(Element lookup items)
··········
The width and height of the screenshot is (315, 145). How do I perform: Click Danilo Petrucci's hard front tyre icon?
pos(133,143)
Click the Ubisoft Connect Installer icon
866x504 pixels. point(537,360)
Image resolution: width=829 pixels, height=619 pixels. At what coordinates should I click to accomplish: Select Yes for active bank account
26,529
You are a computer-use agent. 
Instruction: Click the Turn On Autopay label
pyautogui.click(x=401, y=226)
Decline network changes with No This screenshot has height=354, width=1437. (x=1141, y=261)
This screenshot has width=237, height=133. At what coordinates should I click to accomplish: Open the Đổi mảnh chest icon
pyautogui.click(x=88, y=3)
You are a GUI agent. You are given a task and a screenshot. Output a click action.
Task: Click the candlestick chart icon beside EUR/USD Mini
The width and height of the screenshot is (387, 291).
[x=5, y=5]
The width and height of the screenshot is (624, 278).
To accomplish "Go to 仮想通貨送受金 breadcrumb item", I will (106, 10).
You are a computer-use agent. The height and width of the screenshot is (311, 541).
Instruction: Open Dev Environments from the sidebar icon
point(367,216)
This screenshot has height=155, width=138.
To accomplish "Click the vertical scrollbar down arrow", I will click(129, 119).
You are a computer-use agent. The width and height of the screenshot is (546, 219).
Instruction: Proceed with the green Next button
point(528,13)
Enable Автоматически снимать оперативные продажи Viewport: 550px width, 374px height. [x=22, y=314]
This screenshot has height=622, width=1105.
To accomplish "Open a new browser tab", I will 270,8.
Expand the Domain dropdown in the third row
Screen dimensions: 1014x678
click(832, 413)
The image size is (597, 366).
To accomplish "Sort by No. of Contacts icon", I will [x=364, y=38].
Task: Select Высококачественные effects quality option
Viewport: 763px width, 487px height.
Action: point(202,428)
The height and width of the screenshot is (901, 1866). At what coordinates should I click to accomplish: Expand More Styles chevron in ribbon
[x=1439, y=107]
··········
Replace every "computer-use agent" in the items above with "screen-control agent" and give all the lines again, with nothing else altered.

→ **Problem solution**:
The width and height of the screenshot is (315, 145). How do I perform: Click Danilo Petrucci's hard front tyre icon?
pos(133,143)
Click the Ubisoft Connect Installer icon
866x504 pixels. point(537,360)
Image resolution: width=829 pixels, height=619 pixels. At what coordinates should I click to accomplish: Select Yes for active bank account
26,529
You are a screen-control agent. 
Instruction: Click the Turn On Autopay label
pyautogui.click(x=401, y=226)
Decline network changes with No This screenshot has height=354, width=1437. (x=1141, y=261)
This screenshot has width=237, height=133. At what coordinates should I click to accomplish: Open the Đổi mảnh chest icon
pyautogui.click(x=88, y=3)
You are a GUI agent. You are given a task and a screenshot. Output a click action.
Task: Click the candlestick chart icon beside EUR/USD Mini
The width and height of the screenshot is (387, 291).
[x=5, y=5]
The width and height of the screenshot is (624, 278).
To accomplish "Go to 仮想通貨送受金 breadcrumb item", I will (106, 10).
You are a screen-control agent. The height and width of the screenshot is (311, 541).
Instruction: Open Dev Environments from the sidebar icon
point(367,216)
This screenshot has height=155, width=138.
To accomplish "Click the vertical scrollbar down arrow", I will click(129, 119).
You are a screen-control agent. The width and height of the screenshot is (546, 219).
Instruction: Proceed with the green Next button
point(528,13)
Enable Автоматически снимать оперативные продажи Viewport: 550px width, 374px height. [x=22, y=314]
This screenshot has height=622, width=1105.
To accomplish "Open a new browser tab", I will 270,8.
Expand the Domain dropdown in the third row
Screen dimensions: 1014x678
click(832, 413)
The image size is (597, 366).
To accomplish "Sort by No. of Contacts icon", I will [x=364, y=38].
Task: Select Высококачественные effects quality option
Viewport: 763px width, 487px height.
Action: point(202,428)
The height and width of the screenshot is (901, 1866). At what coordinates should I click to accomplish: Expand More Styles chevron in ribbon
[x=1439, y=107]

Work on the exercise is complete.